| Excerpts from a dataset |
━━━━━━━━

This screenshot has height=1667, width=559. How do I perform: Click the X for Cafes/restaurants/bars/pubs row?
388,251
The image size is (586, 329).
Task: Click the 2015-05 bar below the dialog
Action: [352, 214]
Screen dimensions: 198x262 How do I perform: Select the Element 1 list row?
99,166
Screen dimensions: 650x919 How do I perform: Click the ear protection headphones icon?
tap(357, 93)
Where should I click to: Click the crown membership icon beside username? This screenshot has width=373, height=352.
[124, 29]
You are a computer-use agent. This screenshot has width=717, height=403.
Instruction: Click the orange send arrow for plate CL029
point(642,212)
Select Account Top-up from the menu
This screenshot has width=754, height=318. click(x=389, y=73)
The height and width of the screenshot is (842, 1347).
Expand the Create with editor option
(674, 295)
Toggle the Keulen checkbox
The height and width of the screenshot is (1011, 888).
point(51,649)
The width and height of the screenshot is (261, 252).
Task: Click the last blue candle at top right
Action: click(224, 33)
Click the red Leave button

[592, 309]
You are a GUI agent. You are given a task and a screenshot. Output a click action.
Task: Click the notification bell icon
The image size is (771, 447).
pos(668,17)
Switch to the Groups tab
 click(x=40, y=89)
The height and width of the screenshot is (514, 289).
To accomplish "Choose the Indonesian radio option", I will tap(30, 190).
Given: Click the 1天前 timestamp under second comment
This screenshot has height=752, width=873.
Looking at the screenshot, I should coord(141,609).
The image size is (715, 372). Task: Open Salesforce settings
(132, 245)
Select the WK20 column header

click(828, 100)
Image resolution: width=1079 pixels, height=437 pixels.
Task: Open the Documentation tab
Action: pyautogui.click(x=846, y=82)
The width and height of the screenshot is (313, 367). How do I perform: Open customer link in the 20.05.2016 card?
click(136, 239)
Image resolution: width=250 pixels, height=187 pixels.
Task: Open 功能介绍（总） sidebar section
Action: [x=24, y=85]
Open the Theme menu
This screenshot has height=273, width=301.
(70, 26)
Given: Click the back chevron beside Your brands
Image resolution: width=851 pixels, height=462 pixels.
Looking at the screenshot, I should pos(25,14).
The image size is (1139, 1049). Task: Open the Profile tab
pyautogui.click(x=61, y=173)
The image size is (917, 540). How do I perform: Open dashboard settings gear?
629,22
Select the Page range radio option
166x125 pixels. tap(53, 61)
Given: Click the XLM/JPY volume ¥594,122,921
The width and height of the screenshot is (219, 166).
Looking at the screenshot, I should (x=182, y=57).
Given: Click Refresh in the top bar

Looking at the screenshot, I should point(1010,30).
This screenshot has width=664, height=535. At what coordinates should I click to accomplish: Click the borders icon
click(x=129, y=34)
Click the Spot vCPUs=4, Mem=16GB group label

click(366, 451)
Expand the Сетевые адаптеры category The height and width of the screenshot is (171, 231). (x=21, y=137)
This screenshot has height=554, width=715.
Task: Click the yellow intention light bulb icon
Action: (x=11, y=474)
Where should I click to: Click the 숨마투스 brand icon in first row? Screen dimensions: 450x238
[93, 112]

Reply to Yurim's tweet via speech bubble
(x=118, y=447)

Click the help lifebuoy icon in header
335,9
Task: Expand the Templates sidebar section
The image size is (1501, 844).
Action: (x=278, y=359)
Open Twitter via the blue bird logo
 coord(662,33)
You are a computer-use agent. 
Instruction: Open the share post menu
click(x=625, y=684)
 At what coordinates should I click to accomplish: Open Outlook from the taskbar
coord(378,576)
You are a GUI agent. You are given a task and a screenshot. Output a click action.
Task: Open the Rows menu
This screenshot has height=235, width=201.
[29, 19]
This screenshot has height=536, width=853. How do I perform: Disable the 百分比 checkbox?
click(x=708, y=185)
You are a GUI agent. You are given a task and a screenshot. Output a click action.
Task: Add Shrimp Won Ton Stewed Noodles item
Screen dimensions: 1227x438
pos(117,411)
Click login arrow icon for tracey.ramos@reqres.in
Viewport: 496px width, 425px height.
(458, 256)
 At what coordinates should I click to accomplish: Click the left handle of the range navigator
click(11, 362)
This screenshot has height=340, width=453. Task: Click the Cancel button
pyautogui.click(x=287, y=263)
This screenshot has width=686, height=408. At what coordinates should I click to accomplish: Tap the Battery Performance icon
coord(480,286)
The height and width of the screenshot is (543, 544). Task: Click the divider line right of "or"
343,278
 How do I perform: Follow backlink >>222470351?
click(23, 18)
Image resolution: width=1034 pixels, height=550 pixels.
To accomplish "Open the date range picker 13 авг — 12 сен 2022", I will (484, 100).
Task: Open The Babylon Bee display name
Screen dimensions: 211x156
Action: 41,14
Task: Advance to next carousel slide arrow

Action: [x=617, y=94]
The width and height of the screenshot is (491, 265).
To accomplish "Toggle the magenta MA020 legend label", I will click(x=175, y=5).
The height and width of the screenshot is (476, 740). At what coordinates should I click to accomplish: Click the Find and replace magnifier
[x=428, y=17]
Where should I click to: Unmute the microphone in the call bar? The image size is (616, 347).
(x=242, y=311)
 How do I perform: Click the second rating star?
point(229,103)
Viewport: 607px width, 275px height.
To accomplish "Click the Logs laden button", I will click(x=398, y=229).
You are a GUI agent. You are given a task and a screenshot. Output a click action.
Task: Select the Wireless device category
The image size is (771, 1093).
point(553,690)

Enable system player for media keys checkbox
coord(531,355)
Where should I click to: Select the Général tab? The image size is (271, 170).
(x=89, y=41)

━━━━━━━━

| Your objective |
Search the records for the word "will", then list every line that has it.

| Result for this task |
To accomplish "Choose the Indonesian radio option", I will tap(30, 190).
To accomplish "Open the date range picker 13 авг — 12 сен 2022", I will (484, 100).
To accomplish "Toggle the magenta MA020 legend label", I will click(x=175, y=5).
To accomplish "Click the Logs laden button", I will click(x=398, y=229).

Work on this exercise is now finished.